Approximately 2,000-4,500 people will be newly diagnosed with lung NET in the U.S. each year.¹⁵ The five-year survival rate for advanced lung NET is 49%.¹⁶ Thymic NET are rare, typically aggressive tumors with a worse prognosis compared to that of lung NET.¹⁷

About CABOMETYX^® (cabozantinib)

In the U.S., CABOMETYX tablets are approved as monotherapy for the treatment of patients with advanced renal cell carcinoma (RCC) and in combination with nivolumab as a first-line treatment for patients with advanced RCC; for the treatment of patients with hepatocellular carcinoma (HCC) who have been previously treated with sorafenib; for adult and pediatric patients 12 years of age and older with locally advanced or metastatic differentiated thyroid cancer (DTC) that has progressed following prior VEGFR-targeted therapy and who are radioactive iodine-refractory or ineligible; for the treatment of adult and pediatric patients 12 years of age and older with previously treated, unresectable, locally advanced or metastatic, well-differentiated pNET; and adult and pediatric patients 12 years of age and older with previously treated, unresectable, locally advanced or metastatic, well-differentiated epNET. CABOMETYX tablets have also received regulatory approvals in over 65 countries outside the U.S. and Japan, including the EU. In 2016, Exelixis granted Ipsen Pharma SAS exclusive rights for the commercialization and further clinical development of cabozantinib outside of the U.S. and Japan. In 2017, Exelixis granted exclusive rights to Takeda Pharmaceutical Company Limited for the commercialization and further clinical development of cabozantinib for all future indications in Japan. Exelixis holds the exclusive rights to develop and commercialize cabozantinib in the U.S.

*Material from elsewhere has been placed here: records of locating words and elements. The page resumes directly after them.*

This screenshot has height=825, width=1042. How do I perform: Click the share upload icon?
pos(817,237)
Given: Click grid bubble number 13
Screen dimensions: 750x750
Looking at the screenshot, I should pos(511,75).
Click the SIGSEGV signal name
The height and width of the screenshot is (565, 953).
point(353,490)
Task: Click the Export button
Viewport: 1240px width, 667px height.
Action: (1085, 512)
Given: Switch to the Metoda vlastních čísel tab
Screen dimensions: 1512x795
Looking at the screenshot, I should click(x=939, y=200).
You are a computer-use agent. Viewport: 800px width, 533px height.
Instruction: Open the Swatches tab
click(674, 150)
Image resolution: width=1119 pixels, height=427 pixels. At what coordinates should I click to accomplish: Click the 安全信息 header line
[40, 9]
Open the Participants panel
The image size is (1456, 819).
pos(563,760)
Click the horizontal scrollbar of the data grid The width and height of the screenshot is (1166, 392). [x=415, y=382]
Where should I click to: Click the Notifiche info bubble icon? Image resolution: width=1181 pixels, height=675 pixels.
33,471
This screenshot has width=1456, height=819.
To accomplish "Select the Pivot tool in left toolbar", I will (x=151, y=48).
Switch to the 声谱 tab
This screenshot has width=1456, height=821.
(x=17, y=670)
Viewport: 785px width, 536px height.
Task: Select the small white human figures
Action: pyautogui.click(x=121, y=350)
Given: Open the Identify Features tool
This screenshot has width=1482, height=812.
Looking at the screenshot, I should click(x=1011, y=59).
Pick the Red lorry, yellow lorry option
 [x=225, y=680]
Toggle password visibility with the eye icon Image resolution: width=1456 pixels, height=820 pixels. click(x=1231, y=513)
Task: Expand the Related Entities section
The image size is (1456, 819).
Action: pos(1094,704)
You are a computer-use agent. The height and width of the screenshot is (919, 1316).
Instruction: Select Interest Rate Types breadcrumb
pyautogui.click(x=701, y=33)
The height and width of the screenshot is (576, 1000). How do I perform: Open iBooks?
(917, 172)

IMPORTANT SAFETY INFORMATION

WARNINGS AND PRECAUTIONS

Hemorrhage: CABOMETYX can cause severe and fatal hemorrhages. The incidence of Grade 3-5 hemorrhagic events was 5% in CABOMETYX patients in RCC, HCC, and DTC studies. Discontinue CABOMETYX for Grade 3-4 hemorrhage and before surgery. Do not administer to patients who have a recent history of hemorrhage, including hemoptysis, hematemesis, or melena.

Perforations and Fistulas: Fistulas, including fatal cases, and gastrointestinal (GI) perforations, including fatal cases, each occurred in 1% of CABOMETYX patients. Monitor for signs and symptoms, and discontinue CABOMETYX in patients with Grade 4 fistulas or GI perforation.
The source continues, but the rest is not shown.